Hip Resurfacing Arthroplasty
We support the creation of unique codes for hip resurfacing. However, to be consistent with the hip replacement codes, and in the interest of conserving space, we recommend that only two codes (for total and partial) be created rather than three codes. The existing code for partial hip replacement does not differentiate whether the femoral head or acetabulum is being replaced, and we feel it would be appropriate to follow the same structure for the resurfacing codes.
Hip Replacement Bearing Surfaces
We support option 3, which would create one new code for hip replacement bearing surface, ceramic-on-polyethylene. We agree with CMS’ recommendation not to create a code for metal-on-ceramic bearing surface until it is closer to FDA approval.
Repair of Ventricular Septal Defect with Prosthesis, Closed Technique
AHIMA supports the proposal to create a code to distinguish the open and closed technique for repairing a ventricular septal defect with prosthesis.
Implantation of Visual Prosthetic Device
We support the creation of a new code for implantation of visual prosthetic device.

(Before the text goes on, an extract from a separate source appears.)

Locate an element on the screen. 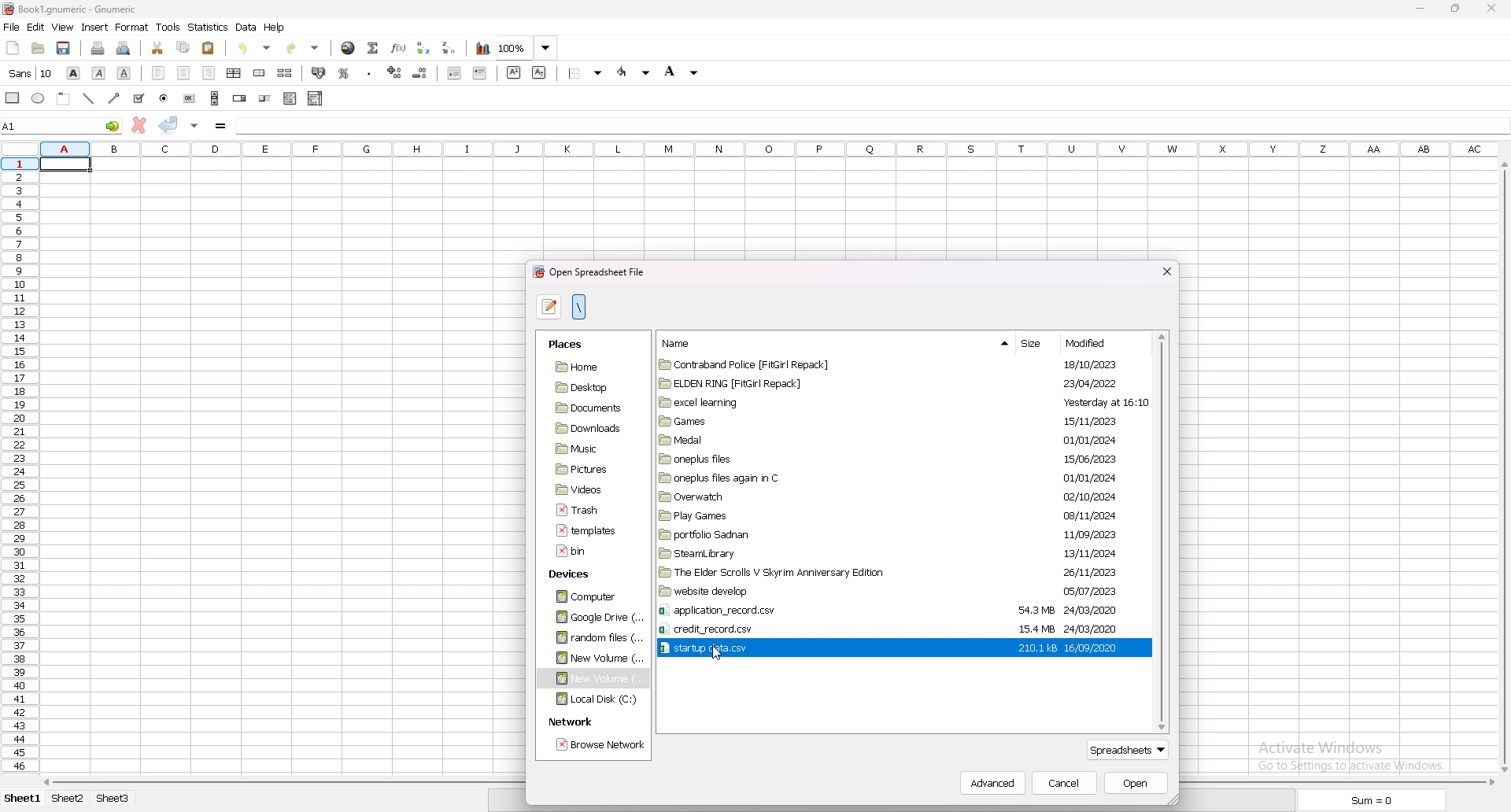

There does not appear to be an existing code that adequately describes this procedure. We also recommend that a code for “other operation on lens” be created as well.

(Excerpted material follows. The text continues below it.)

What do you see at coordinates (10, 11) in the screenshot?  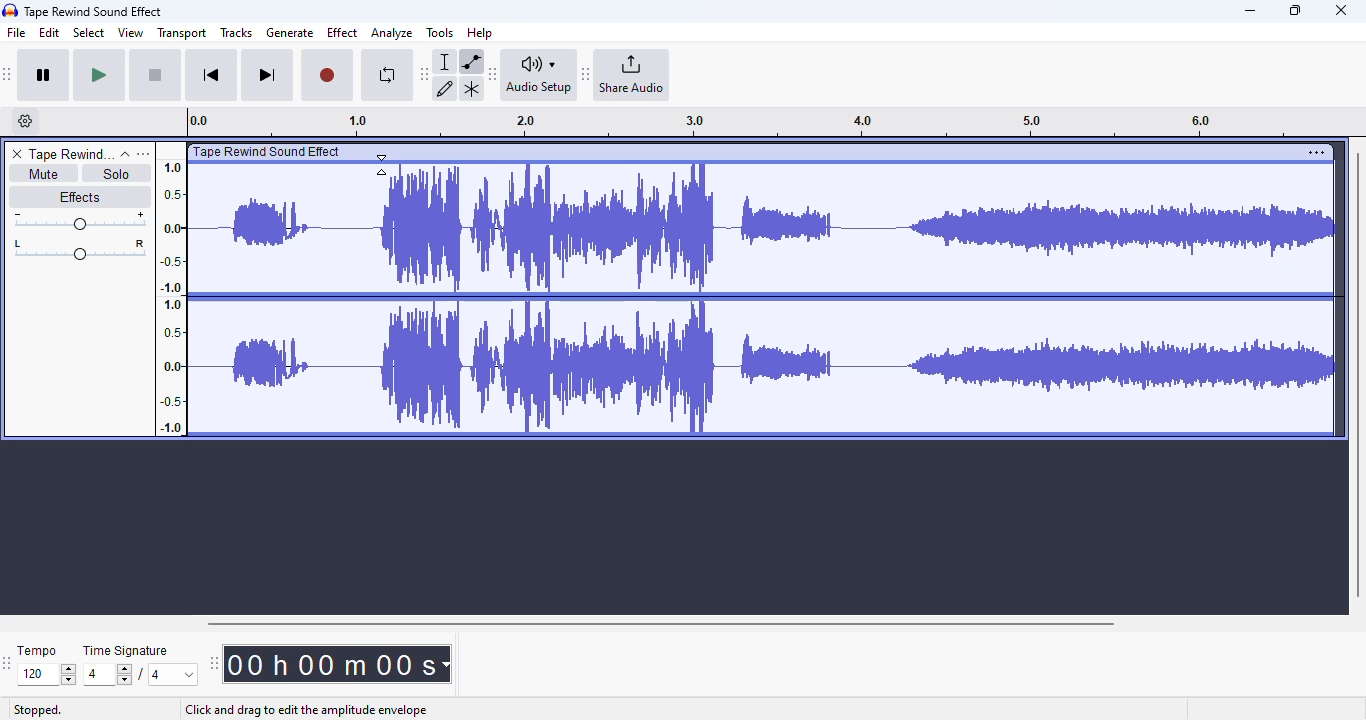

We recommend that if brand names are going to be included in the Index, they should be listed under the main term for the procedure rather than listing the brand name as the main term. For example, Dynesysis® is listed as a main term and is not listed under “insertion.” The correct way to use the Index is to look up the main term for the procedure. Thus, if coding professionals use the Index correctly, they will never see the Index entry for Dynesys because they will be looking under the main term “insertion.” Also, in some cases, the brand name is listed under both the main term for the procedure and the brand name itself. For example, Alteplase is listed under both “Administration” and “Alteplase.” We believe brand names should only be listed under the main term for the procedure (administration, insertion, implantation, etc.). This will not only save space, but it will ensure consistency in the Index structure and discourage incorrect use of the Index.
We agree with all of the other proposed addenda revisions.